I'm also using PaX with a Gentoo Hardened Linux kernel and ran into this issue, with the same symptoms idl0r described in his comment from 22 Feb. But thanks to the XATTR_PAX tip, I was able to solve this so far by running paxctl-ng -l -PEmRS /home/steam/linux32/steamcmd
.
paxctl-ng -lm should be enough actually. You may need to do this each time steamcmd gets an update.
i have the same issue on debian with grsec. i'm running 4.0.4 kernel with grsec, when i was convert the bin with paxctl -c and paxctl -m the steamcmd gots update and again stuck with this error: error while loading shared libraries: cannot make segment writable for relocation: Permission denied The OS is Debian 8..
I've run into this problem trying to set up a dedicated server in a Docker container. The Docker image is based on Archlinux and the host is Alpine Linux. I can get steamcmd
to run the first time by altering the binary withpaxctl
and the 'm' option, however it then gets updated.
If I use attr
to set file attribute user.pax.flags
to 'm' then this seems to be ignored. I'm not sure where the issue is. According to the PAX config, the Alpine Linux kernel is compiled to respect these pax file attributes. I don't know if I need to do anything with the Docker mounts in this case.
Hi,
steamcmd on Linux, actually steamclient.so uses executable stacks which it shouldn't.

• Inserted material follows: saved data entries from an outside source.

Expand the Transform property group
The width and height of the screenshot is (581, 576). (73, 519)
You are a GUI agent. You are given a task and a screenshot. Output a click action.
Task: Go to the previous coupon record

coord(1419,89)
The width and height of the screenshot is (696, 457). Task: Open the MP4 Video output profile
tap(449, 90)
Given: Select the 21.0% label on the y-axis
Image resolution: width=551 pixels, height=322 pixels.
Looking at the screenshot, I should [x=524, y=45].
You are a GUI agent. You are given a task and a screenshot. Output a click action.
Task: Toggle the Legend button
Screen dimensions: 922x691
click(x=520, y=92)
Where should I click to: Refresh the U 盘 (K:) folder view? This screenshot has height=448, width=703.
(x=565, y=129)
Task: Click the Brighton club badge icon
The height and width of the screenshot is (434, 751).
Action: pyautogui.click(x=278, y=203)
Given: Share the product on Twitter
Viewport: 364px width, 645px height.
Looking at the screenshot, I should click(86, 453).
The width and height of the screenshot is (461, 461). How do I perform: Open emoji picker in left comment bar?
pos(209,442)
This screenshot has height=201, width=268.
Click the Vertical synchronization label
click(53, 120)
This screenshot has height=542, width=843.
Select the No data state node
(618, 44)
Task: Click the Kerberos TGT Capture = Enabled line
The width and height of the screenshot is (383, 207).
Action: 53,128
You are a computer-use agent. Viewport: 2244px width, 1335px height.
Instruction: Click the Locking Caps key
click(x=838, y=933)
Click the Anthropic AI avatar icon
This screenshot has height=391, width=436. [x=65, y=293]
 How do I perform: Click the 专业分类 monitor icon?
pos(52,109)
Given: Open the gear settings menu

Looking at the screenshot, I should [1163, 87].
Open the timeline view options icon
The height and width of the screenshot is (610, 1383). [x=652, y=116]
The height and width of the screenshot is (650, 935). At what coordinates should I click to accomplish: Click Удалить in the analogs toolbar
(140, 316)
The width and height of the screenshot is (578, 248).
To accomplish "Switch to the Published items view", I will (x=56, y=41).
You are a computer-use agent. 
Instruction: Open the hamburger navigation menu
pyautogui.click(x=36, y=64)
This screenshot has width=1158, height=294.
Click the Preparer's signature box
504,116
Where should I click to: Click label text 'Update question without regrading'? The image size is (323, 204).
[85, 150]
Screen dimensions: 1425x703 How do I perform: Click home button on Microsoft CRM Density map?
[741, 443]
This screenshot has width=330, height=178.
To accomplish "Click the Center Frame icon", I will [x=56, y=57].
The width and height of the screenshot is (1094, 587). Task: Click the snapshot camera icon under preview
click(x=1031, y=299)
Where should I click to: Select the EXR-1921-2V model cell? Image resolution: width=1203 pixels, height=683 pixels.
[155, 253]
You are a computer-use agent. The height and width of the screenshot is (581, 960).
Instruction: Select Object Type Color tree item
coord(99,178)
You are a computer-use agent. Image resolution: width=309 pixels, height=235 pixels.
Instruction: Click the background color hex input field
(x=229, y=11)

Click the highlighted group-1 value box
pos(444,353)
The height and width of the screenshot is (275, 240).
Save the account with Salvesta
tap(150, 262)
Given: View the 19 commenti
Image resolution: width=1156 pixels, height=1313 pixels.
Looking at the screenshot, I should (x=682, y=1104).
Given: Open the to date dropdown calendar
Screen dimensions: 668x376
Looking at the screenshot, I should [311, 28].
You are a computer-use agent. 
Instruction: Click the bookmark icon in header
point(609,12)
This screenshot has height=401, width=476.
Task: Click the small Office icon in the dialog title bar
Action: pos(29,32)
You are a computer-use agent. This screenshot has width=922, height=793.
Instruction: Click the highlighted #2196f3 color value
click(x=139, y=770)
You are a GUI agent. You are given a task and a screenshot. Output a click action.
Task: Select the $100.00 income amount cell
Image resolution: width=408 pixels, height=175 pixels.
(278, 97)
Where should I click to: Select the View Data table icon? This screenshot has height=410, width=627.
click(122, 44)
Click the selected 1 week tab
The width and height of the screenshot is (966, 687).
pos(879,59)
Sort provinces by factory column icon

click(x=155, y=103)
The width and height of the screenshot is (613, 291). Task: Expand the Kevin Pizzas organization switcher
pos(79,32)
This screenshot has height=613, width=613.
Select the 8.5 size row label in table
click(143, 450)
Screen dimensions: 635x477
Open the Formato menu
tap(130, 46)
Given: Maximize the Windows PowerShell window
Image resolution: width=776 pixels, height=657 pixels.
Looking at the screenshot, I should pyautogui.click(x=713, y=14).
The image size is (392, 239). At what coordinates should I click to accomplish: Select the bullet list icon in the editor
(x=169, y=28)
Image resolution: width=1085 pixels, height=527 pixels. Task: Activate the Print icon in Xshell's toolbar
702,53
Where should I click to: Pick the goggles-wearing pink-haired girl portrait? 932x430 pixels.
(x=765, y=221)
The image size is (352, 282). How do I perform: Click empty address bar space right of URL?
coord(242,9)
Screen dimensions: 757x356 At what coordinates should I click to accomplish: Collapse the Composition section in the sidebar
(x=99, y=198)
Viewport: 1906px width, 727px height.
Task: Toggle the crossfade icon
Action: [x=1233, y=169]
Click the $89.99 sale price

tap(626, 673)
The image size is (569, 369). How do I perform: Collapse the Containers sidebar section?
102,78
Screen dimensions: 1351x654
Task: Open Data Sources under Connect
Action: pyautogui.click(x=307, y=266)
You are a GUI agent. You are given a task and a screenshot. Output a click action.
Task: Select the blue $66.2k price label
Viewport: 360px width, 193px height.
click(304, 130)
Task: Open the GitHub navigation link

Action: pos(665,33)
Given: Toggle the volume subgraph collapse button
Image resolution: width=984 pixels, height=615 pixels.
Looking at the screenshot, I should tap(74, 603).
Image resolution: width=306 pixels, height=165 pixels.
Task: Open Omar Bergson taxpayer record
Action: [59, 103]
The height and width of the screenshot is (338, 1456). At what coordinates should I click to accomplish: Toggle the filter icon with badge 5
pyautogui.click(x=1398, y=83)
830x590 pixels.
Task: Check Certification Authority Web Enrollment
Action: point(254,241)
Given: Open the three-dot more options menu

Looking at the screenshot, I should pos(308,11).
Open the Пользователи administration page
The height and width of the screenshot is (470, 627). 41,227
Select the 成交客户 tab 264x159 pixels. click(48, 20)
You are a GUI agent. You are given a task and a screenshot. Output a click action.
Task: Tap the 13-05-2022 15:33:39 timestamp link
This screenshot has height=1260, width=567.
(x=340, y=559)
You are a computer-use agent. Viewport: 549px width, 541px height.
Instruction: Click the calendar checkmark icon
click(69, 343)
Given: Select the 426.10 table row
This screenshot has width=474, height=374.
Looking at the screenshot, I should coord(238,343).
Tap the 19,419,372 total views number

Below is a Kernel log snipped as well as some links that may help to understand and fix the cause of it.
How to reproduce: Boot a Linux Kernel with at least PaX patches Run ./steamcmd.sh
https://wiki.gentoo.org/wiki/Project:Hardened/GNU_stack_quickstart http://pax.grsecurity.net/docs/index.html
I can't even disable mprotect on the library as steamcmd always wants to upgrade itself which will then remove the PaX markings as they're written into the ELF header / PT_GNU_STACK/PT_PAX_FLAGS section.